We know how neural nets work. We don't know how a specific combination of weights in the net is capable of coherently asking questions asked in a natural language, though. If we did, we could replicate what it does without training it.
> We know how neural nets work. We don't know how a specific combination of weights in the net is capable of coherently asking questions asked in a natural language, though.
these are the same thing. the neural network is trained to predict the most likely next word (rather token, etc.) — that’s how it works. that’s it. you train a neural network on data, it learns the function you trained it to, it “acts” like the data. have you actually studied neural networks? do you know how they work? I’m confused why you and so many others are seemingly so confused by this. what fundamentally are you asking for to meet the criteria of knowing how LLMs work? some algorithm that can look at weights and predict if the net will output “coherent” text?

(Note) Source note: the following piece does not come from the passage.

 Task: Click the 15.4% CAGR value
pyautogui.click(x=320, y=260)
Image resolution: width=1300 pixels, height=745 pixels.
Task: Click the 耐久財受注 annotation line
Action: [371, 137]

> If we did, we could replicate what it does without training it.
It's like you're describing a compression program as "it takes a big file and returns a smaller file by exploiting regularities in the data." Like, you have accurately described what it does, but you have in no way answered the question of how it does that.
If you then explain the function of a CPU and how ELF binaries work (which is the equivalent of trying to answer the question by explaining how neural networks work), you then have still not answered the actually important question! Which is "what are the algorithms that LLMs have learnt that allow them to (apparently) converse and somewhat reason like humans?"
Yes, in the analogy it's equivalent to saying you know "what" every instruction in the compression program is doing. push decrements rsp, xor rax, rax zeroes out the register. You know every step. But you don't know the algorithm that those instructions are implementing, and that's the same situation we're in with LLMs. We can describe their actions numerically, but we cannot describe them behaviorally, and they're doing things that we don't know how to otherwise do with numerical methods. They've clearly learnt algorithms but we cannot yet formalize what they are. The universal approximation theorem actually works against your argument here, because it's too powerful- they could be implementing anything.
edit: We know the data that their function outputs, it's a "blurry jpeg of the internet" because that's what they're trained on. But we do not know what the function is, and being able to blurrily compress the internet into a tb or whatever is utterly beyond any other compression algorithm known to man.